◆ INSTRUCTIONS TO FOLLOW
Please copy exactly the line that contains "This screenshot has height=720, width=1280." and every line after it through the end of the records, leaving the pictures out.

(Beginning of EXTRACTED INFORMATION)

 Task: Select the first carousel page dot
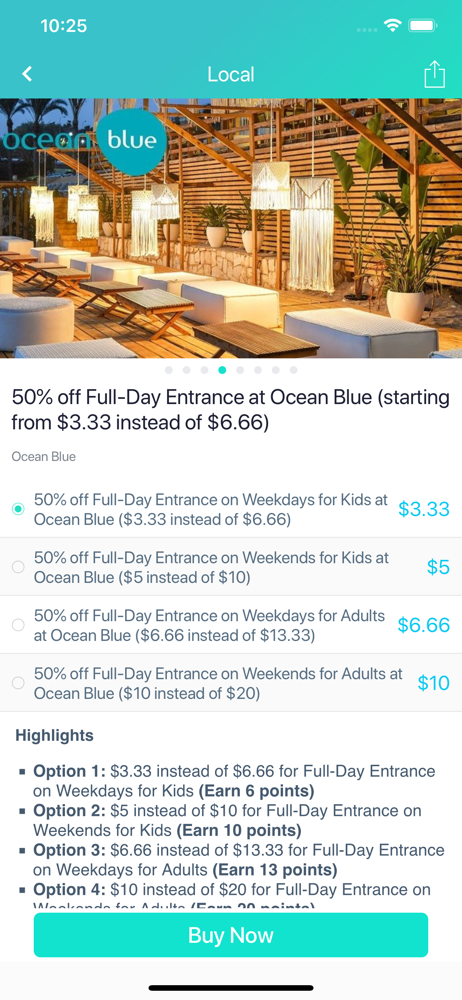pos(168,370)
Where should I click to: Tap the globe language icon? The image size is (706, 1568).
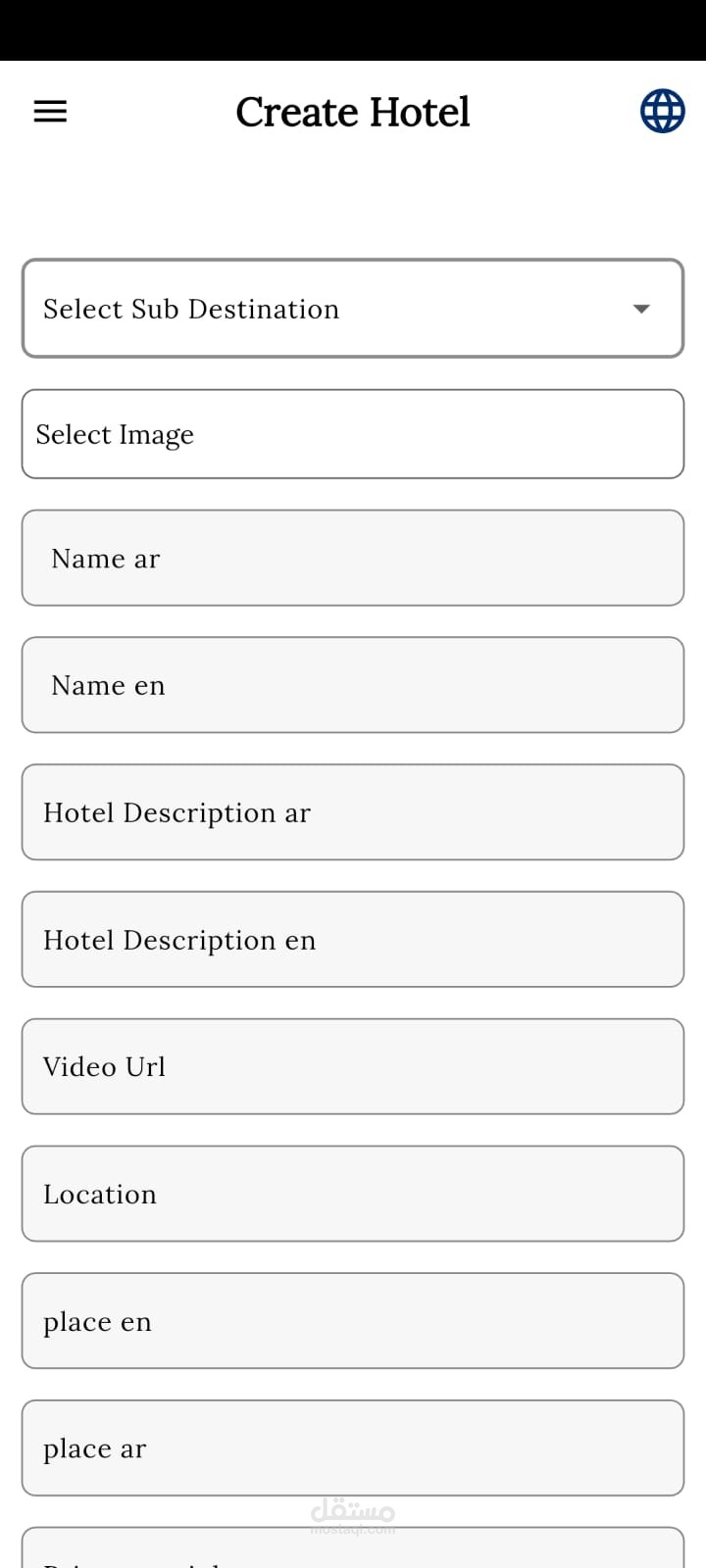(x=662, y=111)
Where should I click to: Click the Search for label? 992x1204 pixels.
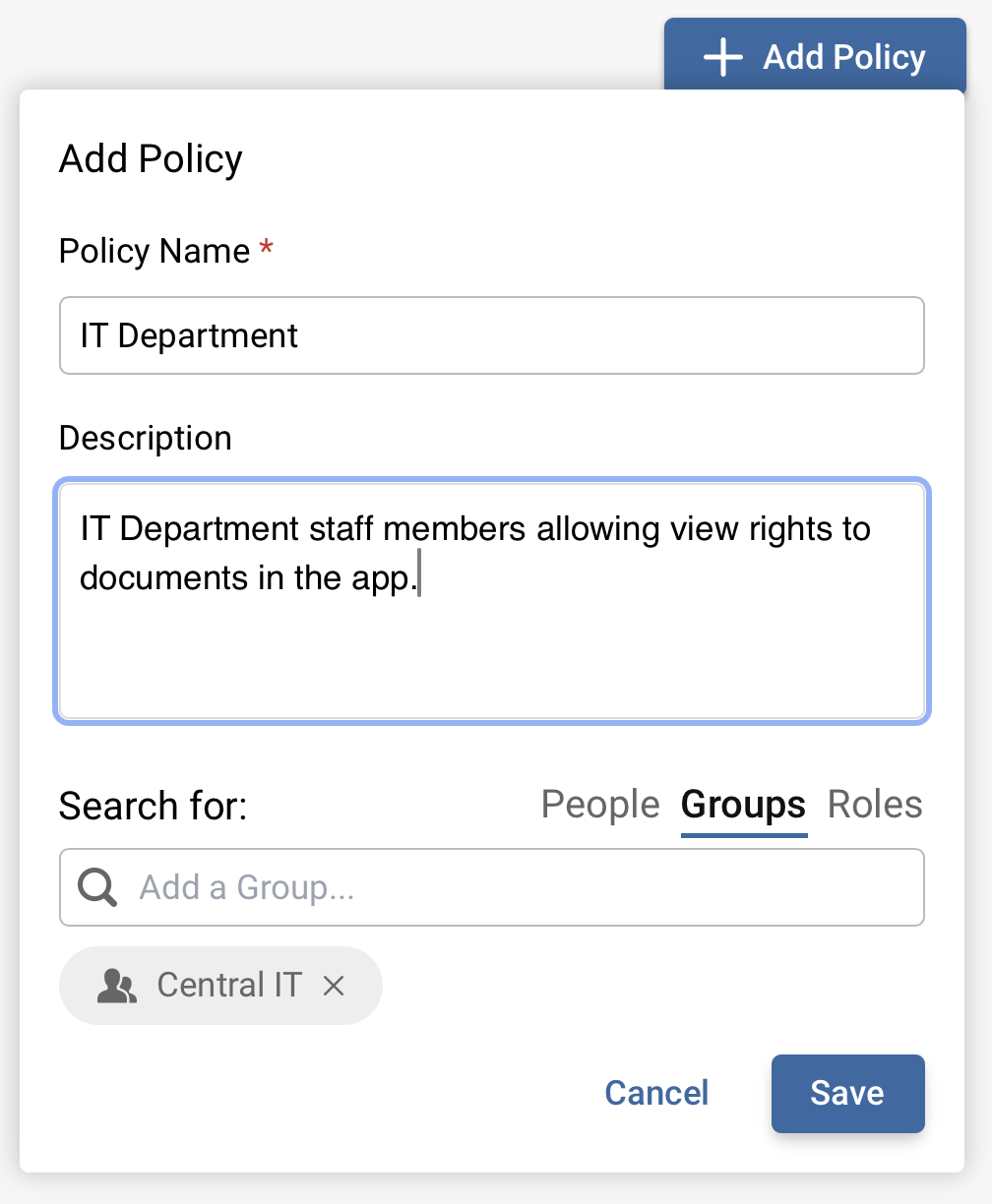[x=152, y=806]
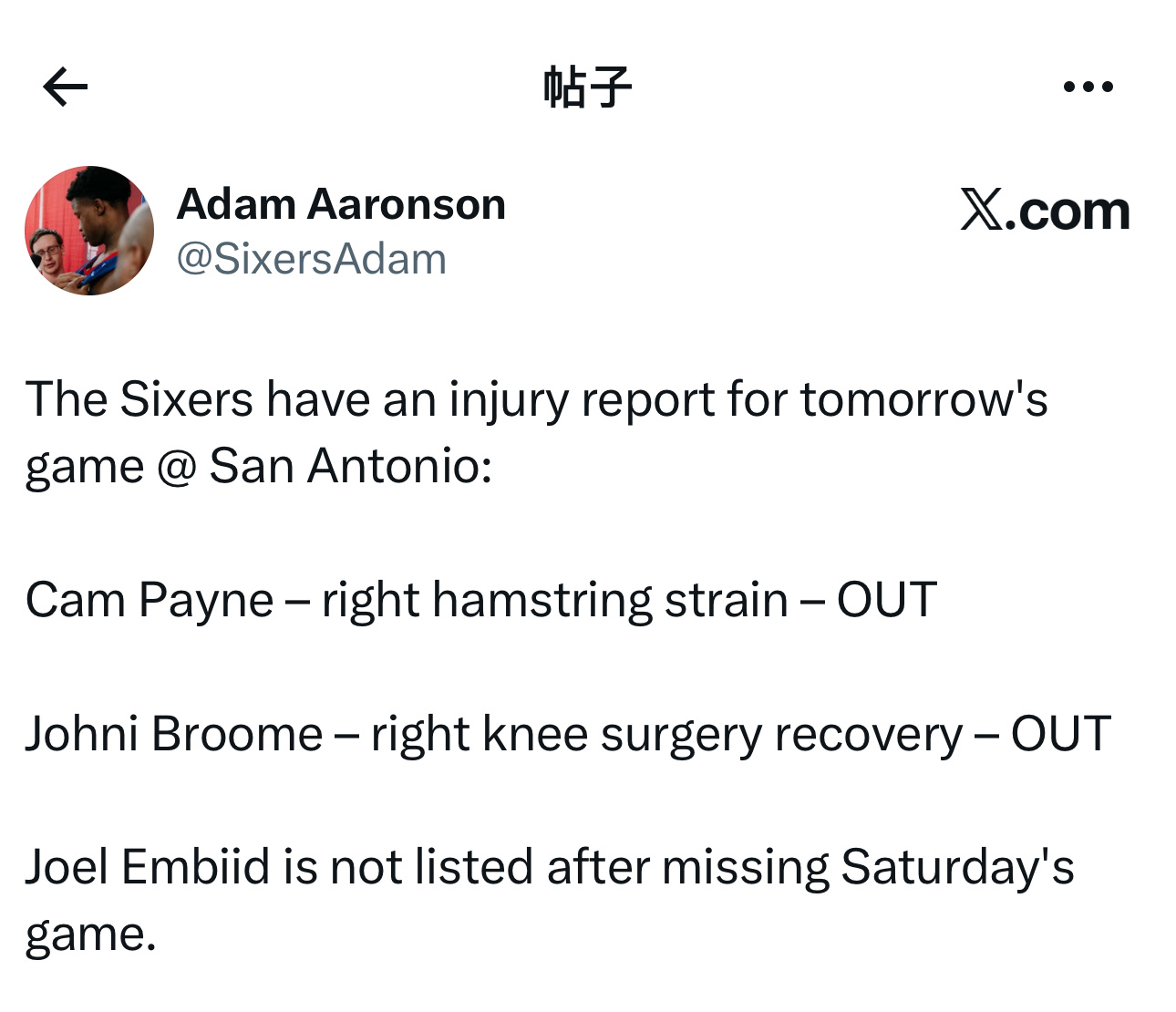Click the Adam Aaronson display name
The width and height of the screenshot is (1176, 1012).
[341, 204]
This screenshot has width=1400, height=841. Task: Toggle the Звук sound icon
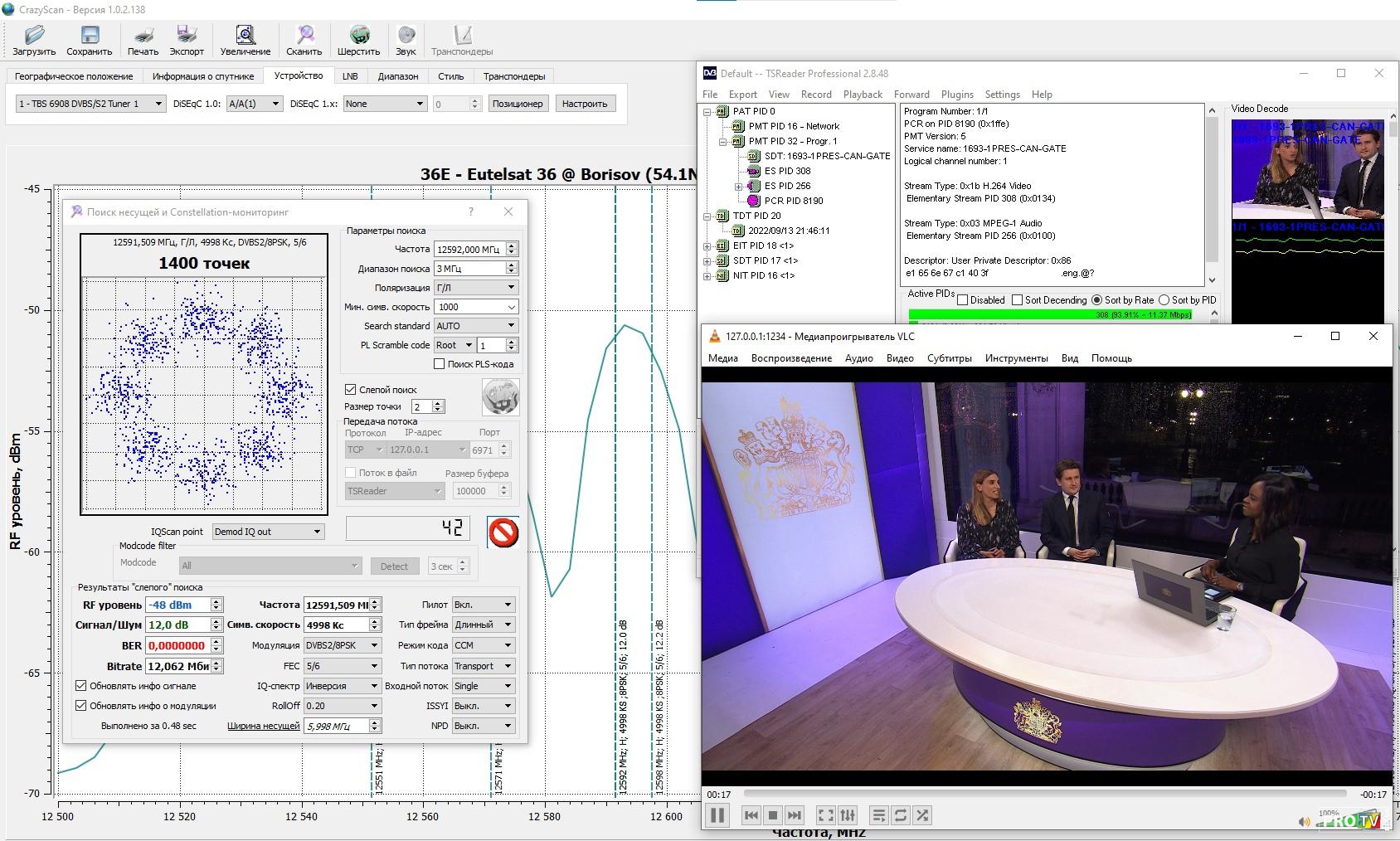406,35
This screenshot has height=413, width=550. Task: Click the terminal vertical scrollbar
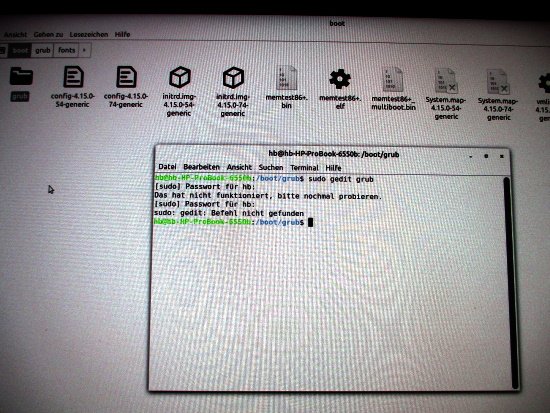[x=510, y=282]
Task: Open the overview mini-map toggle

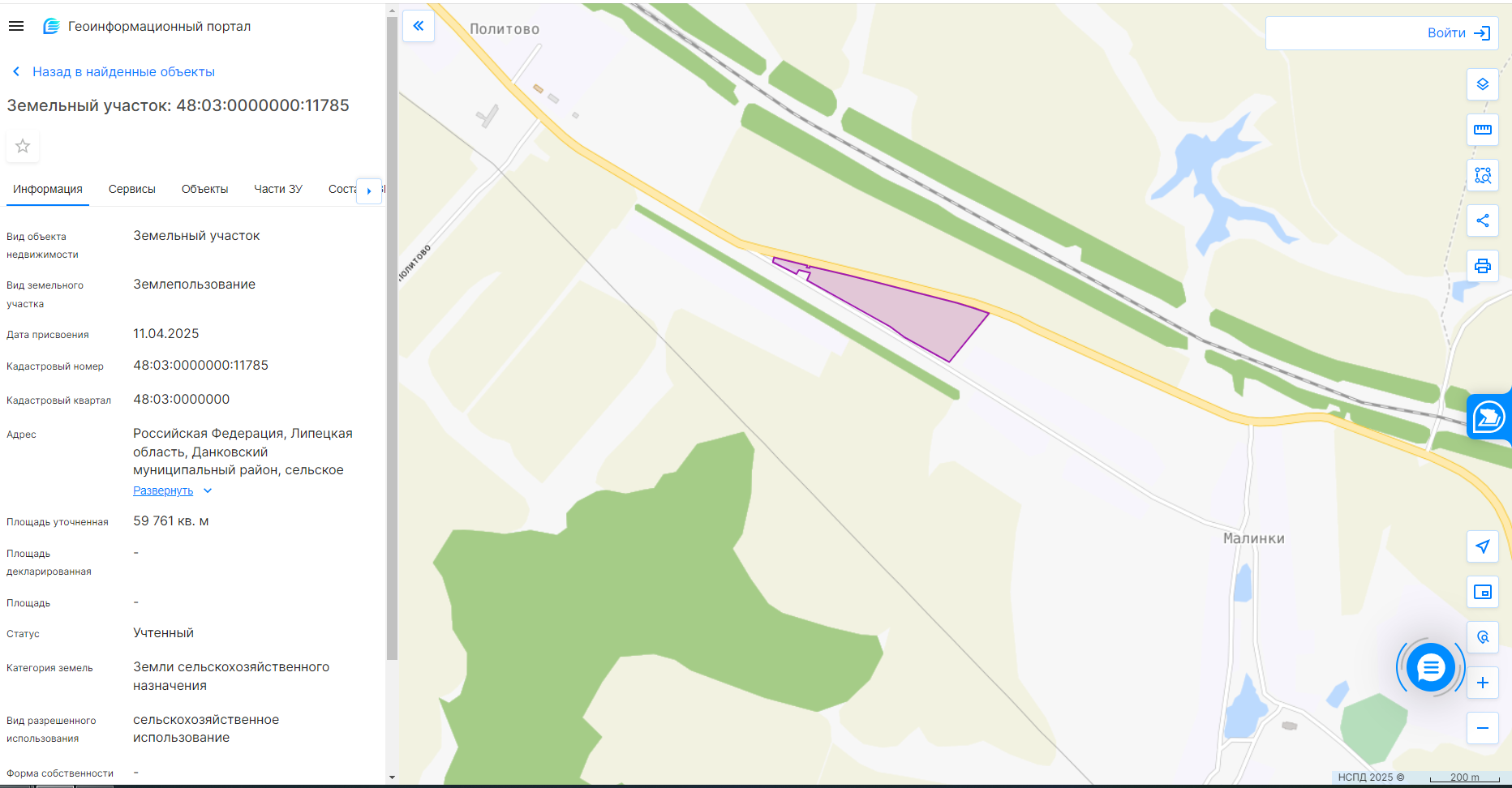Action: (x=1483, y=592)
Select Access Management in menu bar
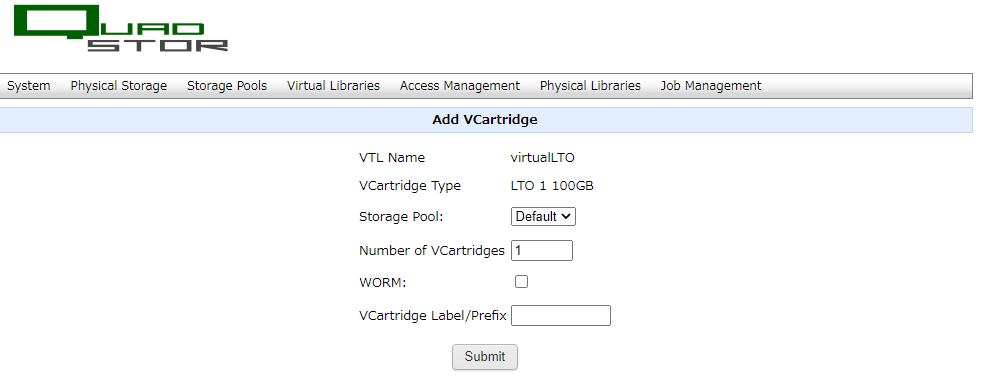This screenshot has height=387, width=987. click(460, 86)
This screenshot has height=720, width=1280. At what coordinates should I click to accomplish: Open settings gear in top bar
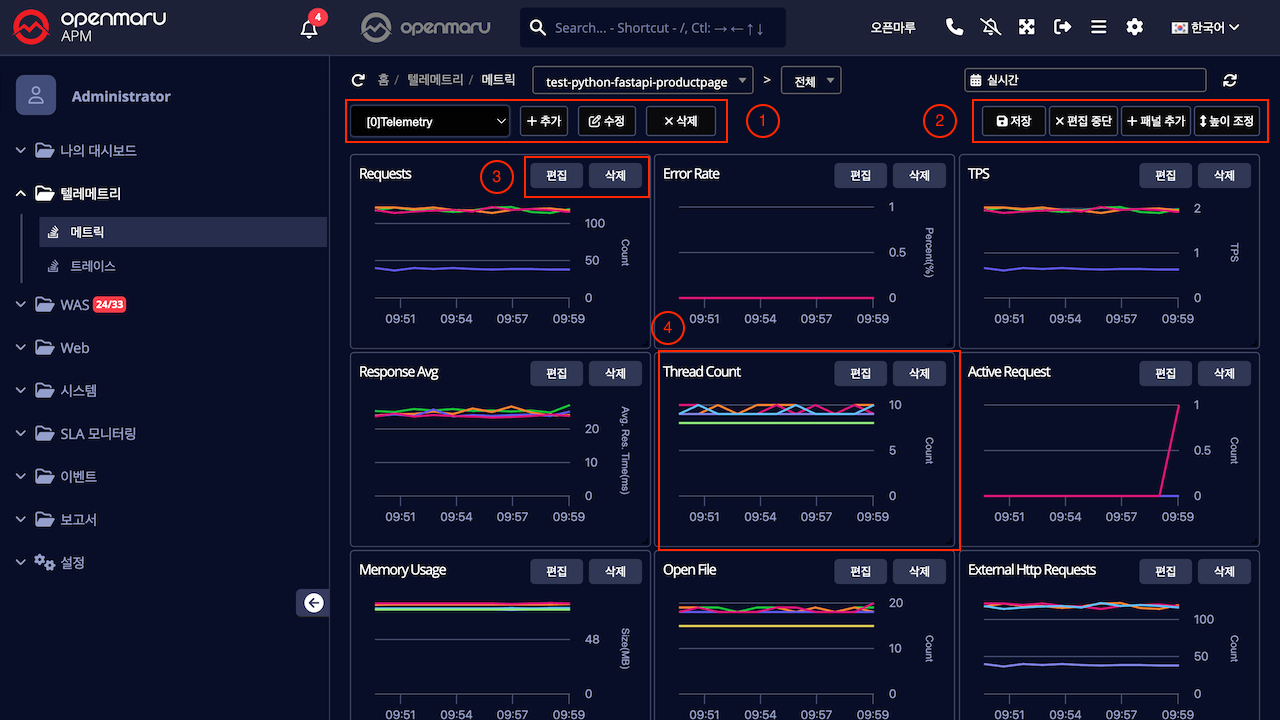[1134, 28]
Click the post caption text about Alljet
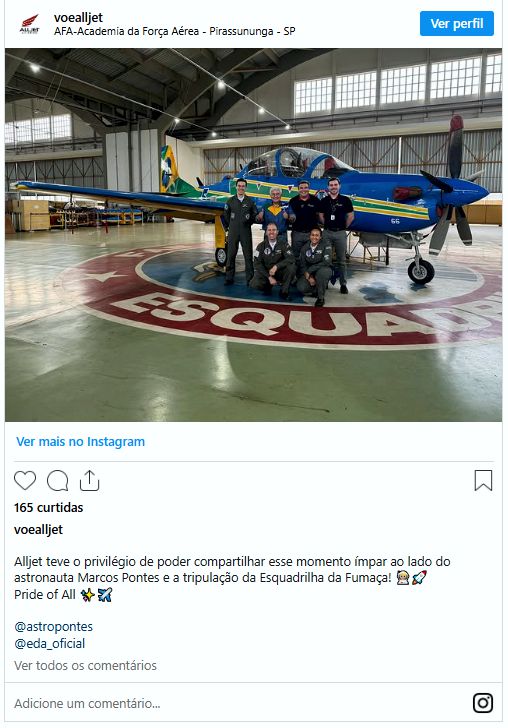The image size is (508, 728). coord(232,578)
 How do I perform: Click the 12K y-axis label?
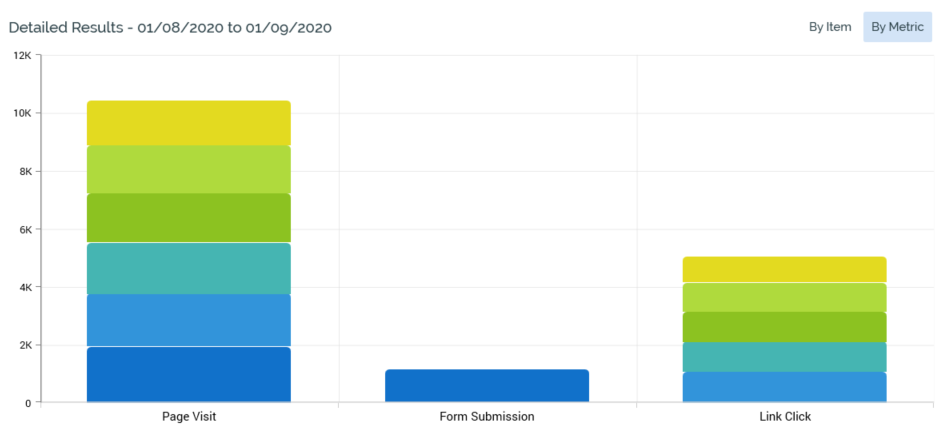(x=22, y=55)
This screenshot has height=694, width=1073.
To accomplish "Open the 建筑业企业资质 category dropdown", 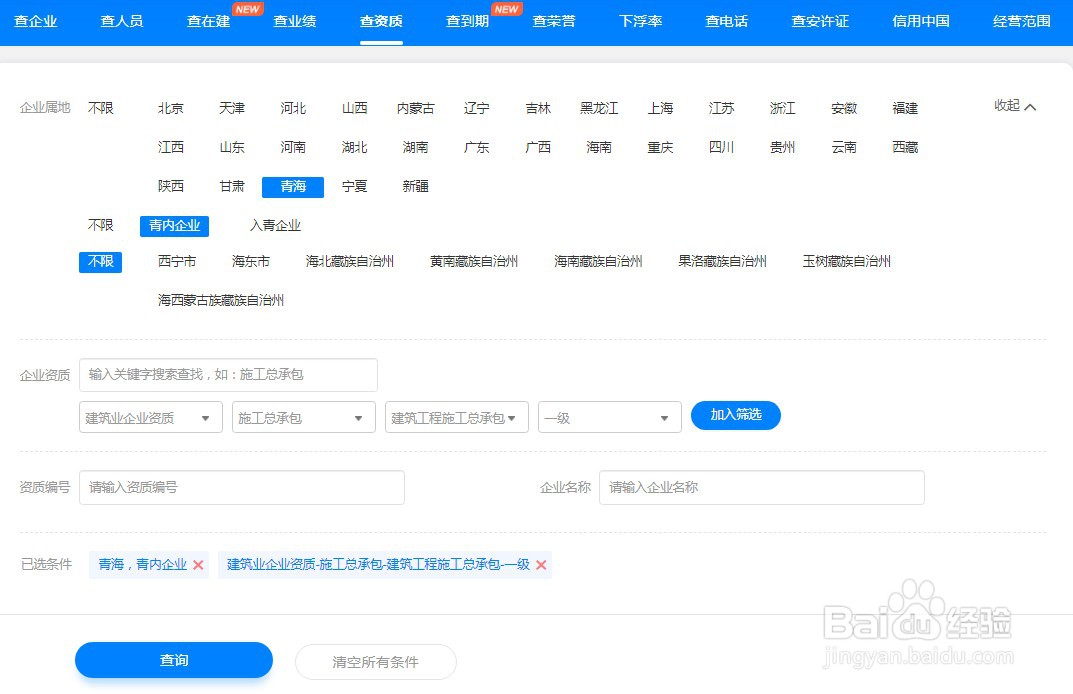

(End of EXTRACTED INFORMATION)

◆ SOLVED EXERCISE
This screenshot has height=720, width=1280. At what coordinates should I click to accomplish: Open settings gear in top bar
[1134, 28]
Click the post caption text about Alljet
The image size is (508, 728). coord(232,578)
 How do I perform: Click the 12K y-axis label?
(x=22, y=55)
This screenshot has height=694, width=1073.
To accomplish "Open the 建筑业企业资质 category dropdown", 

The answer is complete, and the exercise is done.